Ron Berger

No. 72, 88
- Positions: Defensive end, Defensive tackle

Personal information
- Born: September 30, 1942 (age 83) Detroit, Michigan, U.S.
- Listed height: 6 ft 8 in (2.03 m)
- Listed weight: 290 lb (132 kg)

Career information
- High school: Denby (Detroit)
- College: Wayne St. (Michigan) (1962-1965)
- NFL draft: 1966: undrafted

Career history
- Miami Dolphins (1966)*; Orange County Ramblers (1967); St. Louis Cardinals (1968)*; Orange County Ramblers (1968); Los Angeles Rams (1969)*; Boston/New England Patriots (1969–1972); Buffalo Bills (1973)*; Miami Dolphins (1973);
- * Offseason and/or practice squad member only

Career NFL/AFL statistics
- Fumble recoveries: 3
- Sacks: 14
- Stats at Pro Football Reference

= Ron Berger =

American football player (born 1942)

Ron Berger (born September 30, 1942) is an American former college and professional football player.

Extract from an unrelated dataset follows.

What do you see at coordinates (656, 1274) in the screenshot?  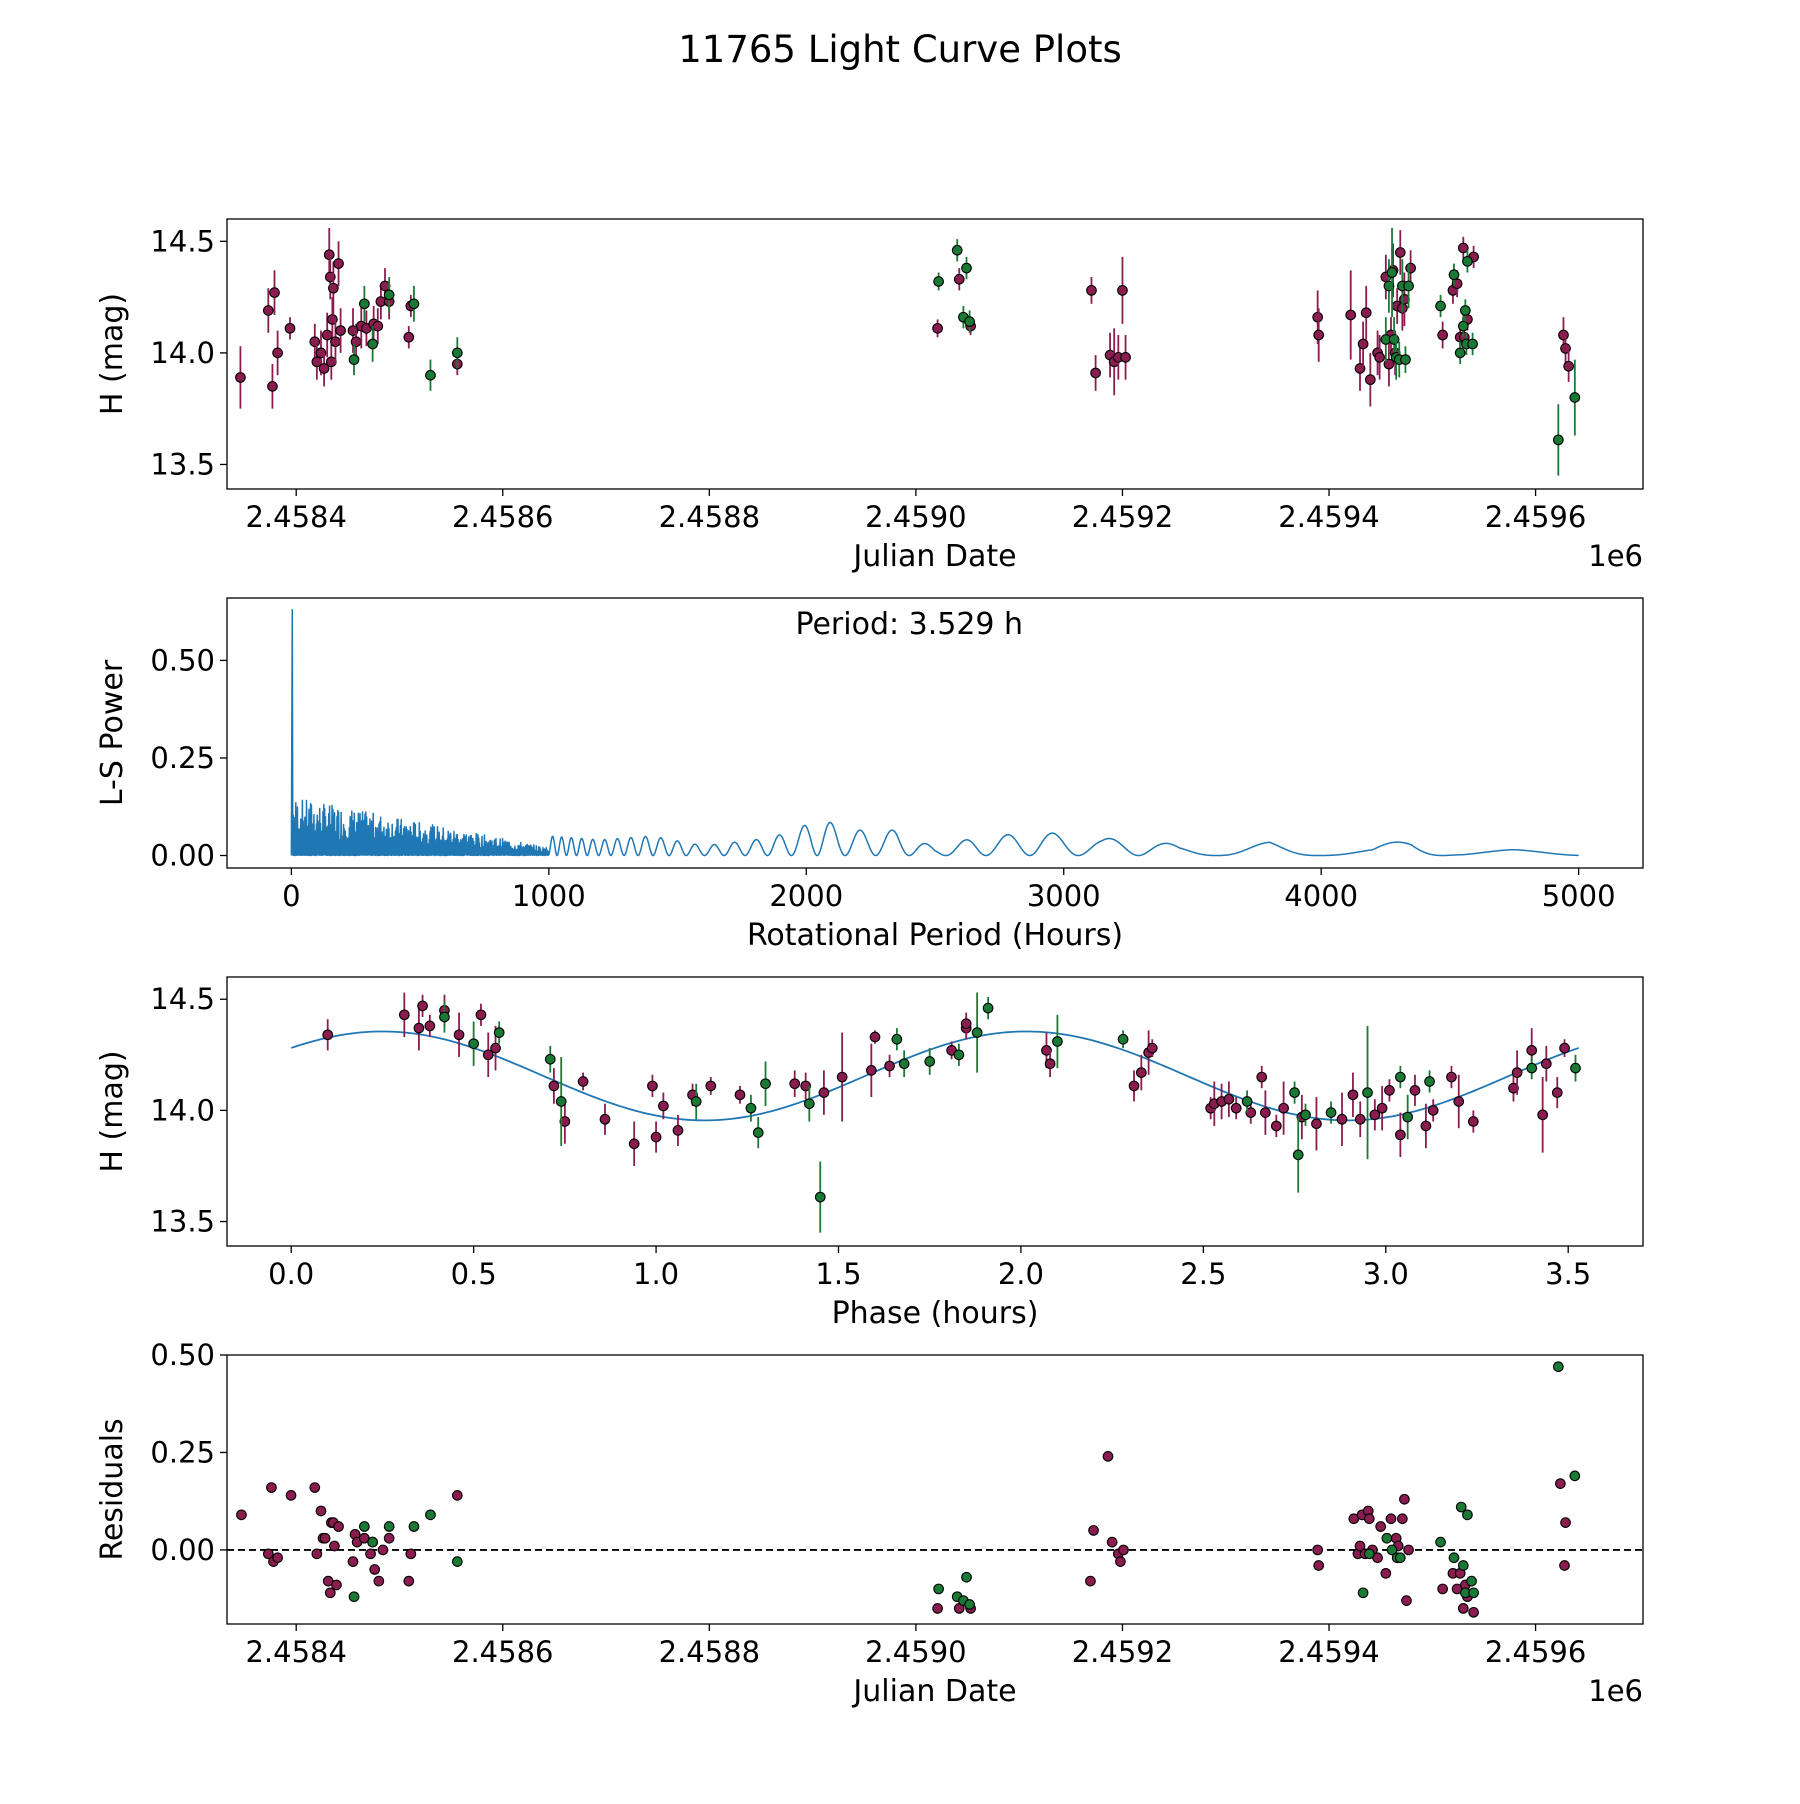 I see `x-tick-label: 1.0` at bounding box center [656, 1274].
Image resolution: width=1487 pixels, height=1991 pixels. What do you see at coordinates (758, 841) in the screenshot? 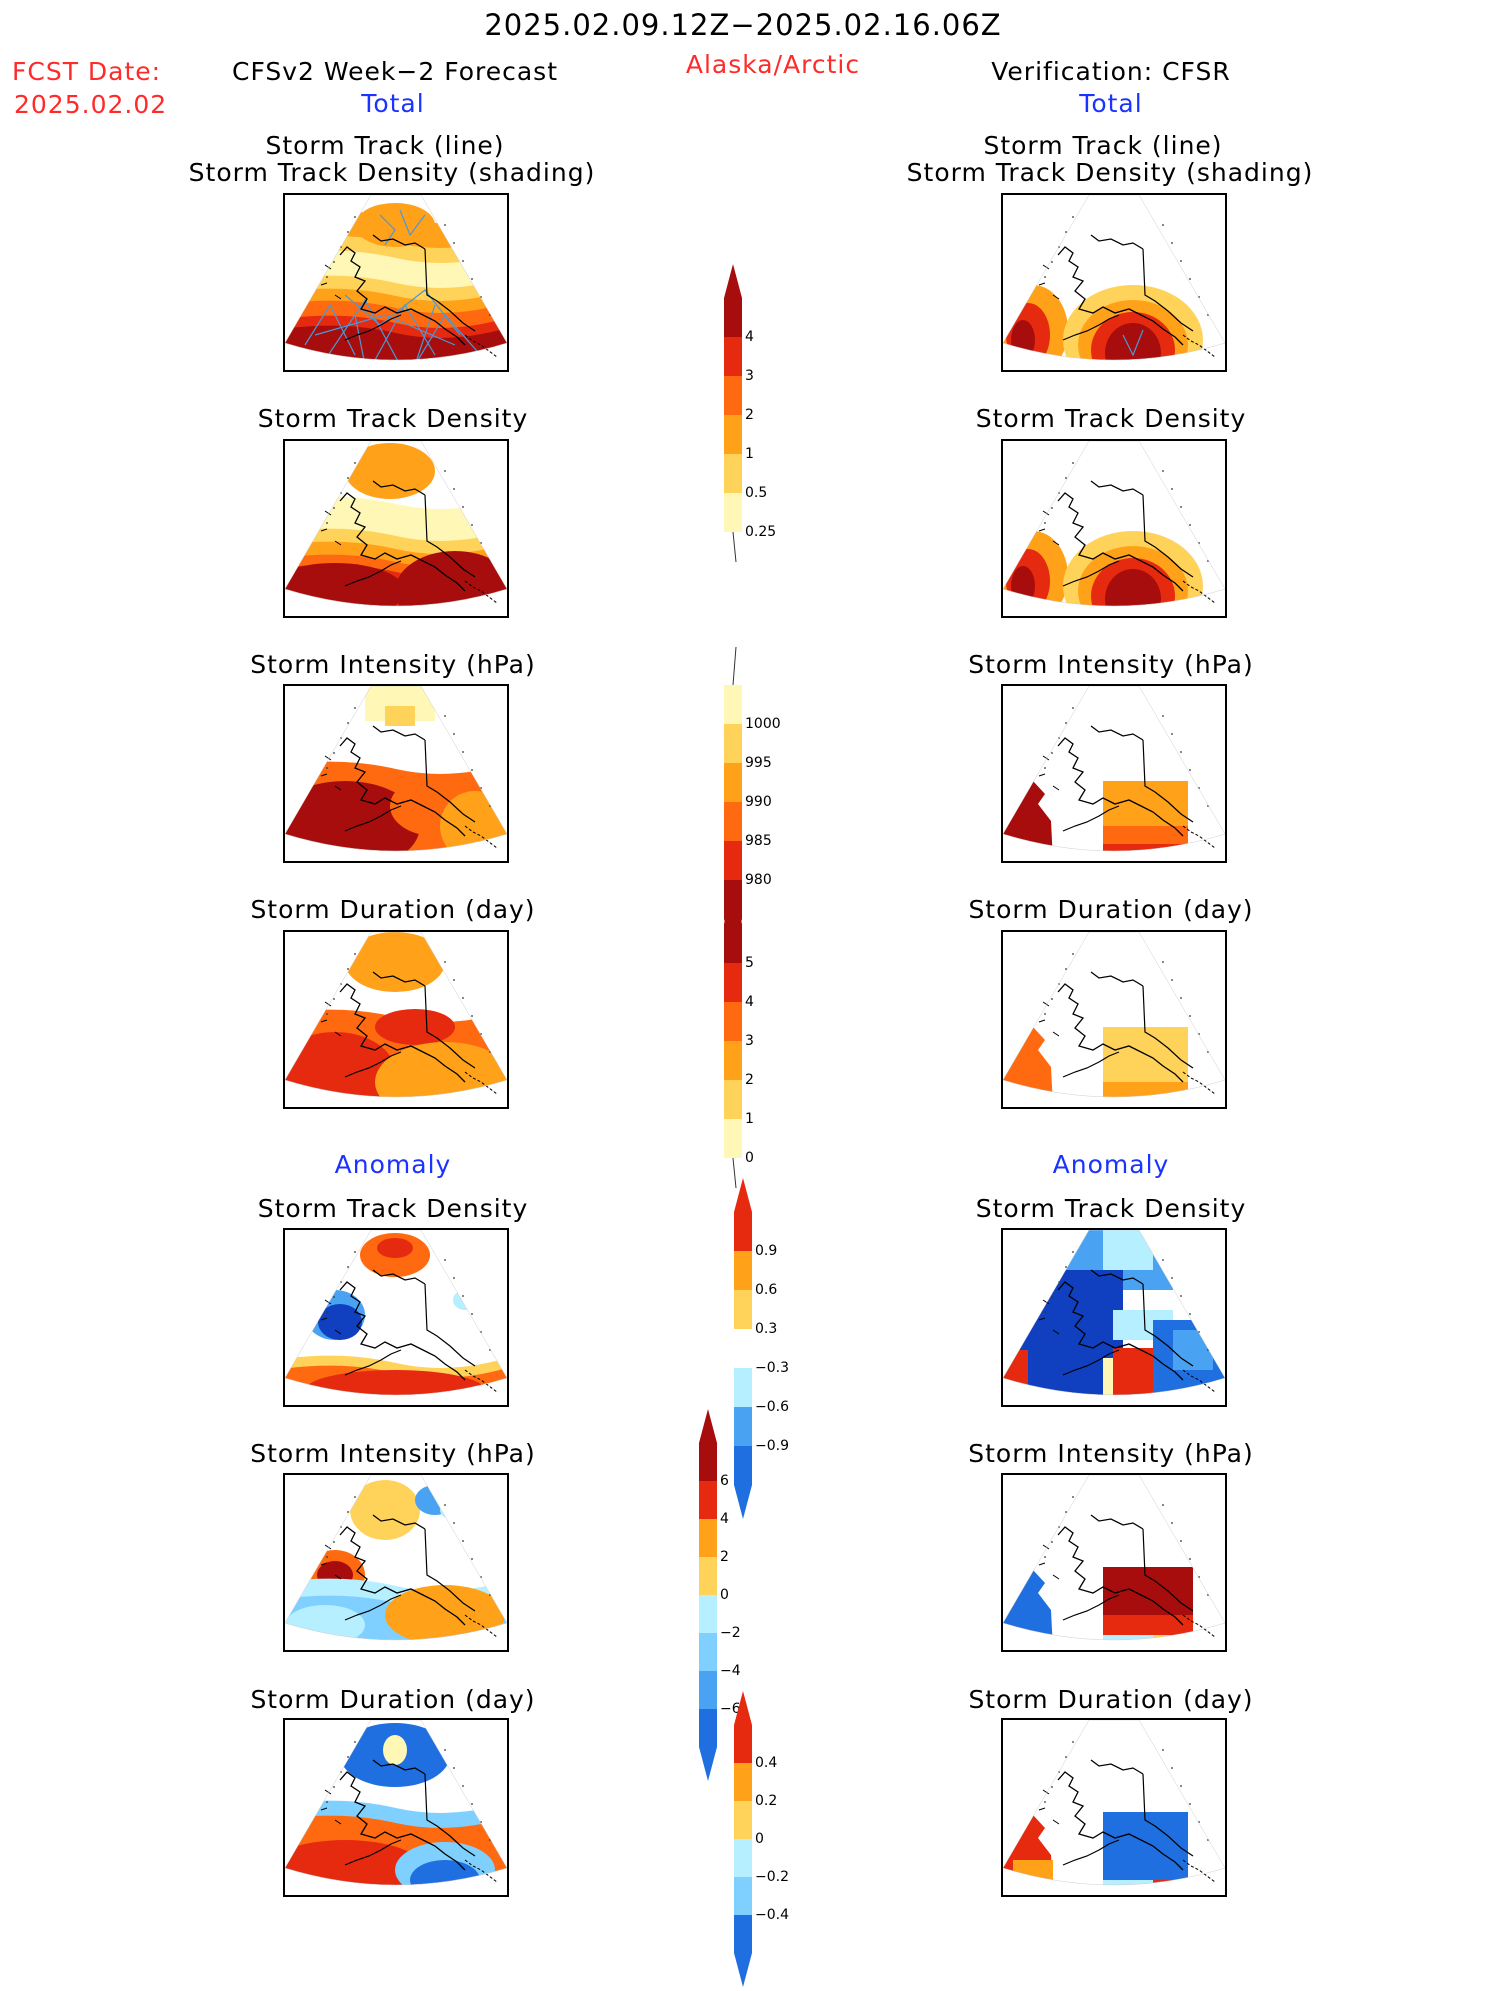
I see `cb2-tick-label: 985` at bounding box center [758, 841].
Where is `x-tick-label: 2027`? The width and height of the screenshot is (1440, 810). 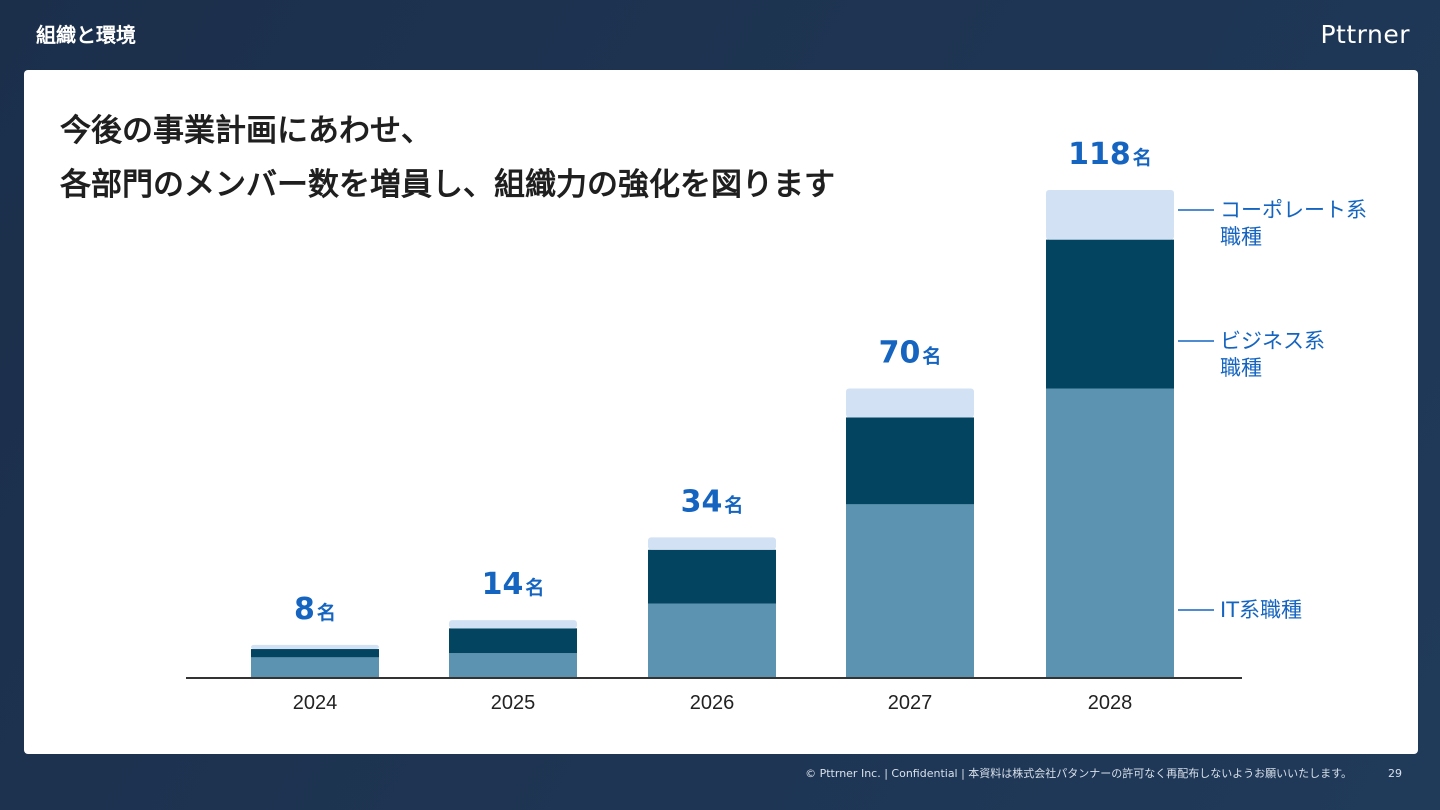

A defensive end, he played college football at Wayne State University, and played professionally in the American Football League (AFL) and National Football League (NFL) for the Boston/New England Patriots.

==Career==
Berger began his career with a semi-pro team in Pontiac, Michigan, in 1965 with the St. Petersburg Blazers of the North American Football League. The next year, the 6-foot-8 Berger played for the Orange County (Calif.) Ramblers of the Continental Football League before signing with the NFL's Los Angeles Rams. He joined the Patriots as a free agent in 1969 as the biggest lineman to ever suit up for the team.

Burger played in 41 games for the Boston/New England Patriots. His final season was with the Miami Dolphins in 1973.